Given the low-interest-rate environment, dividend stocks could help you earn stable passive income. Further, due to their steady payouts, dividend stocks are less volatile, thus providing stability to your portfolio. If you are looking to invest in dividends stocks, here are four Canadian stocks with above-6% dividend yields.
Enbridge (TSX:ENB)(NYSE:ENB) has paid dividends uninterruptedly for 66 years. Further, the energy mid-stream company has increased its dividends over the last consecutive 26 years at a CAGR of 10%. In December, the company had increased its 2021 dividends by 3% to $3.34 per share, representing a dividend yield of 7.6%.
With the company earning a significant amount of its EBITDA from regulated assets or long-term contracts, I believe its dividends are safe. Meanwhile, the company is continuing with its $16 billion secured growth capital program, which could increase its adjusted EBITDA by $2 billion from 2023. The company’s management has also reaffirmed its long-term DCF-per-share growth guidance of 5-7%. So, amid rising oil demand due to improved economic activities, Enbridge could be an excellent buy for income-seeking investors.
BCE (TSX:BCE)(NYSE:BCE) earlier this month had raised its quarterly dividends by 5.1% to $0.875 per share, representing an annualized payout of $3.50 per share and a dividend yield of 6.3%. Despite the pandemic’s impact, the company has added 147,000 new connections in its recently reported fourth quarter and generated $1.63 billion of cash flows from its operating activities.

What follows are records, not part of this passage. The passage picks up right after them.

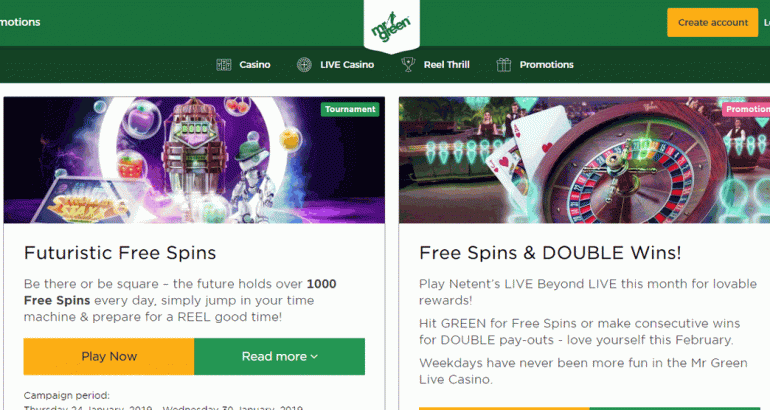This screenshot has height=410, width=770.
Task: Click the Futuristic Free Spins heading
Action: coord(120,253)
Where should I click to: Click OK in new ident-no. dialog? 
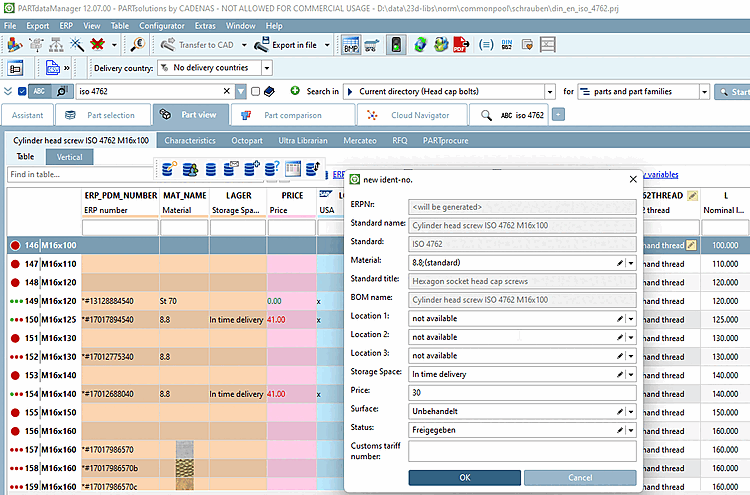[x=464, y=478]
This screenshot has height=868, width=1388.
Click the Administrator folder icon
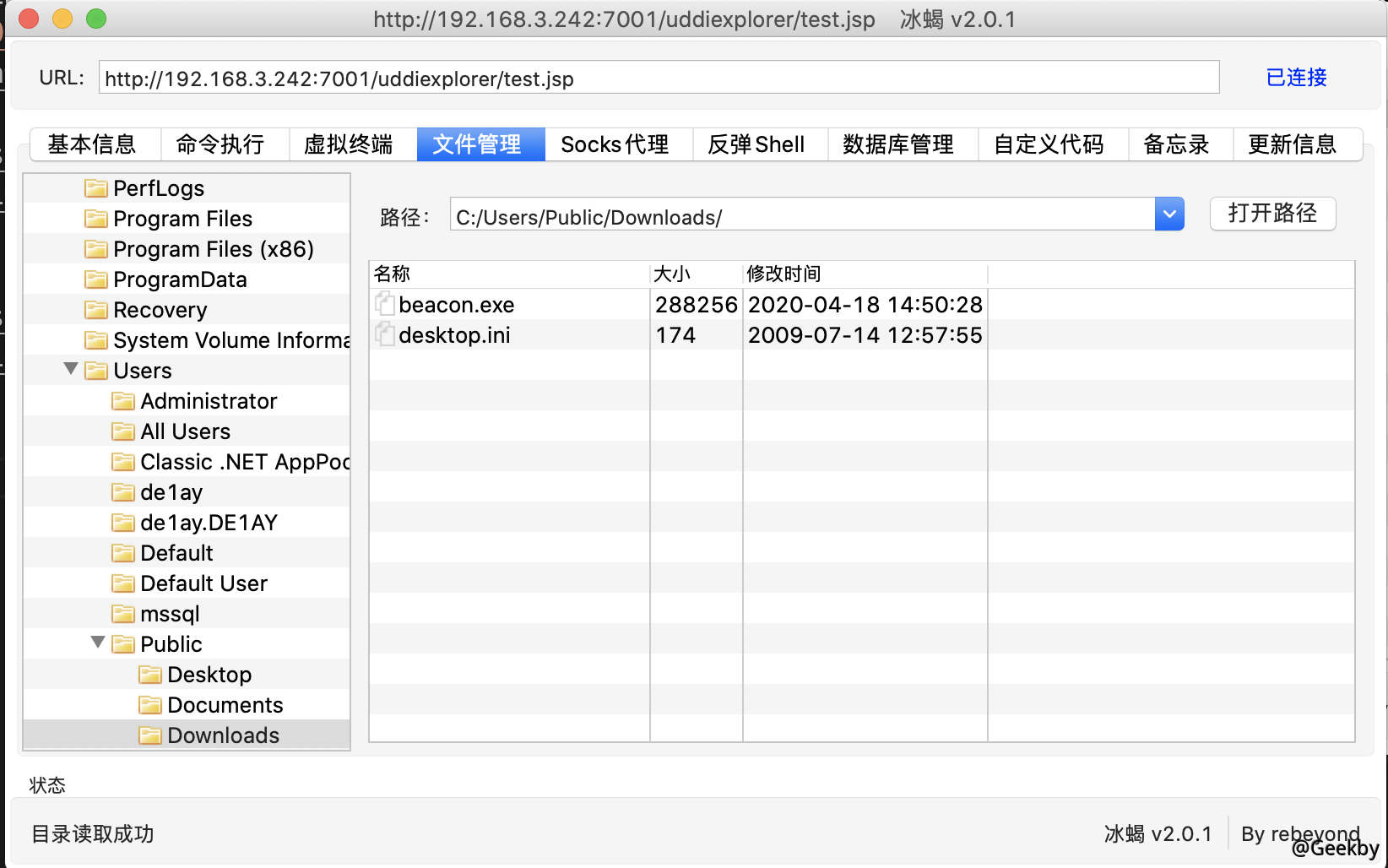(x=122, y=400)
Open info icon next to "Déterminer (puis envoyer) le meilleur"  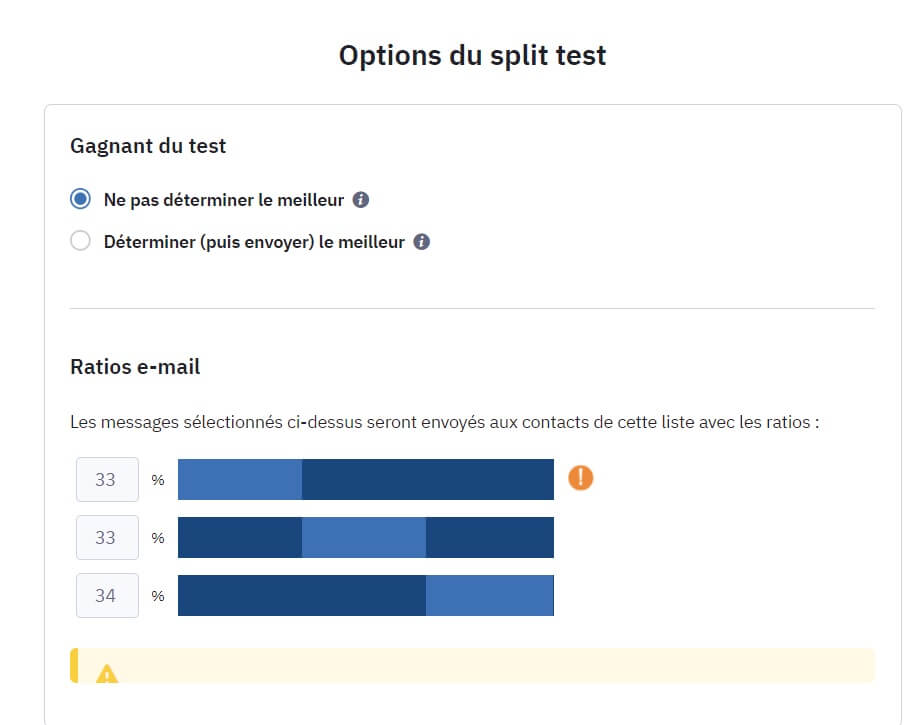point(422,242)
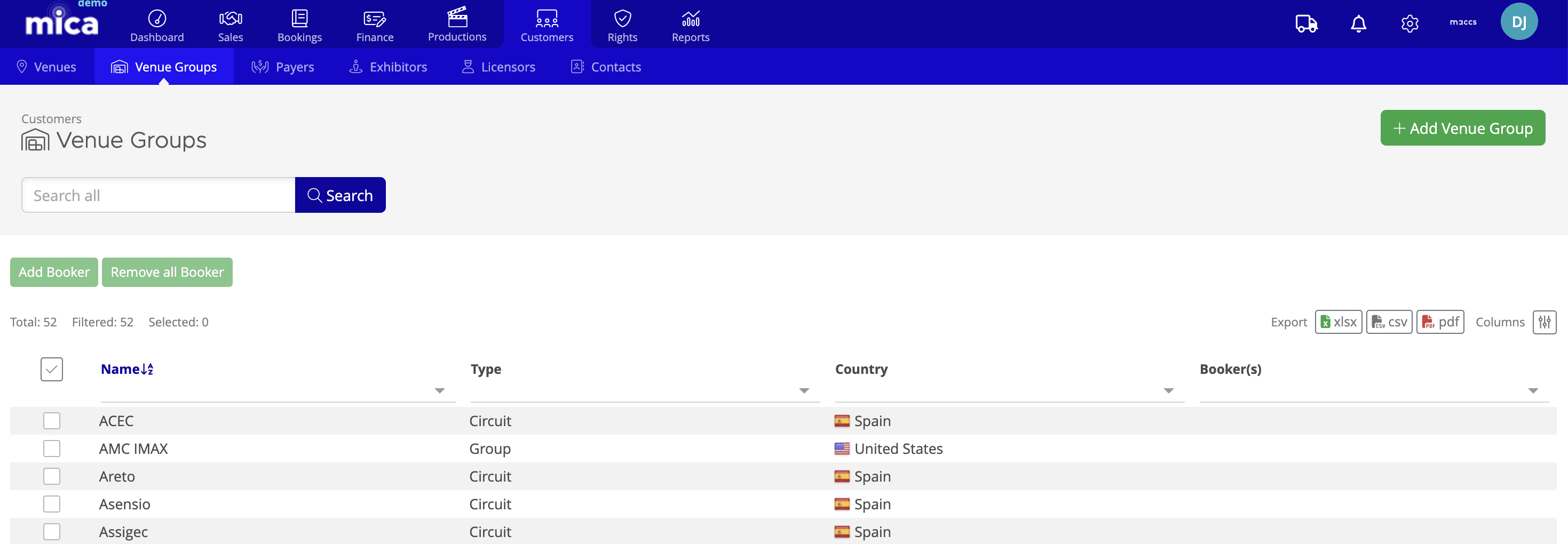1568x544 pixels.
Task: Switch to the Exhibitors tab
Action: click(388, 66)
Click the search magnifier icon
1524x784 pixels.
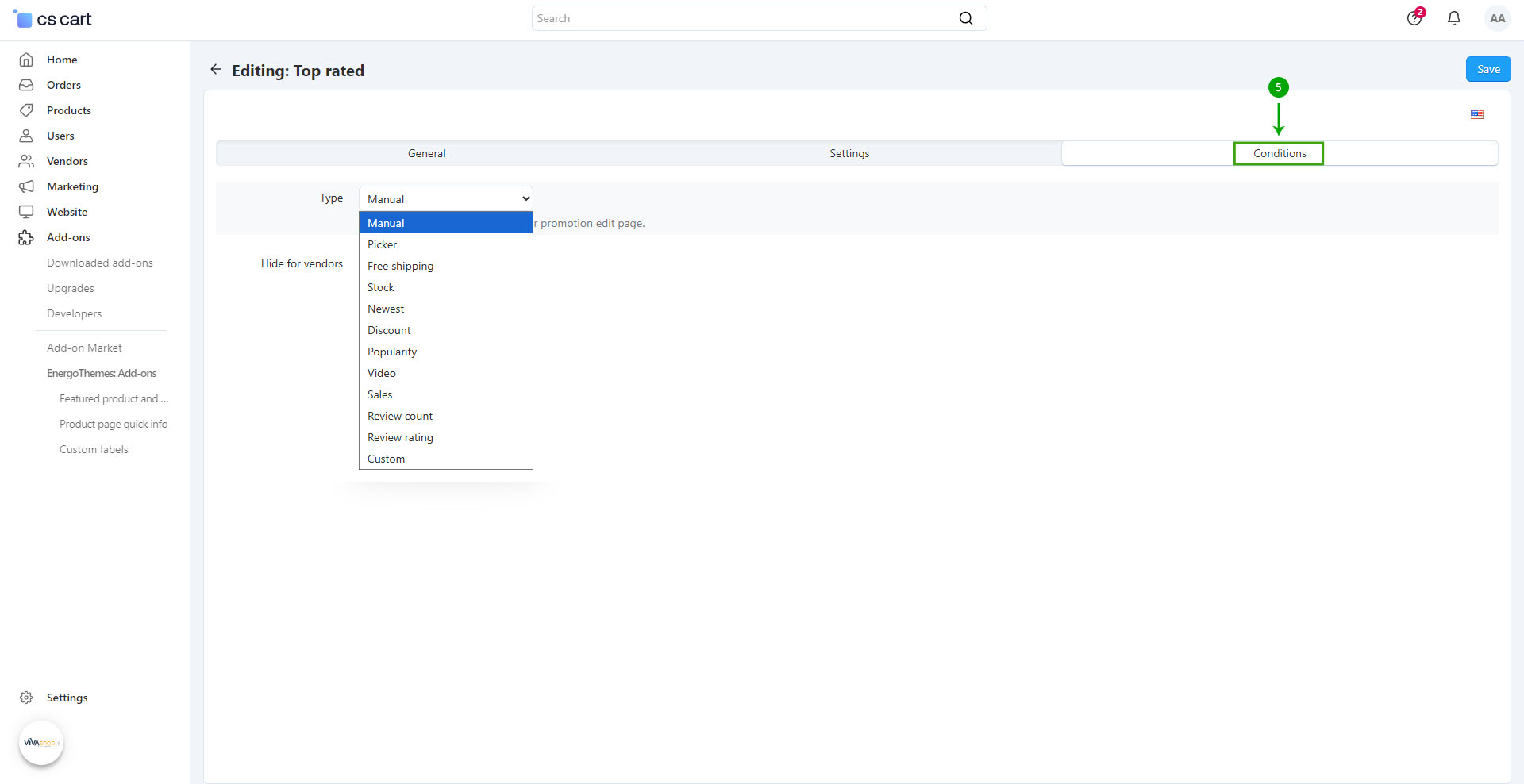coord(965,18)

The company provided direct fibre and rural wireless home internet services to around six million Canadians as of December 31. However, the company has planned to add 900,000 more connections and double its 5G population coverage by the end of this year. The company is also making a capital investment of $1 to $1.2 billion over the next couple of years to expand its broadband fibre and wireless networks. Along with its growth prospects, the telecommunication service’s essential nature makes BCE an attractive buy right now.
NorthWest Healthcare Properties REIT (TSX:NWH.UN), which acquires and manages healthcare real estate across seven countries, is my third pick. Despite the pandemic, the company enjoys a higher occupancy and collection rate, thanks to its highly defensive healthcare asset portfolio. Its weighted average life of leases stands at 14.5 years. Further, 80% of its tenants receive support from public healthcare funding, and 73% of its rents are inflation-indexed, thus providing stability to its earnings.
NorthWest Healthcare currently pays monthly dividends of $0.067 per share, representing a dividend yield of 6.2%. Meanwhile, the company has $348 million worth of projects under its pipeline. Given its stable cash flows and healthy growth prospects, I believe the company’s dividends are safe.
In November, Pizza Pizza Royalty (TSX:PZA) had raised its monthly dividends by 10% to $0.055 per share, representing a dividend yield of 6.7%. Although the pandemic-infused lockdown severely hit the food-service companies, Pizza Pizza fared better than its peers due to its highly franchised business model.
With the improvement in economic activities amid the expansion of vaccination programs, Pizza Pizza’s financials could improve in the coming quarters. Further, the company has invested in expanding its delivery, pick up, and digital ordering capabilities, which could also contribute to the company’s sales growth. Meanwhile, the company’s valuation looks attractive, with its price-to-book and forward price-to-earnings multiples standing at 0.9 and 10.1, respectively.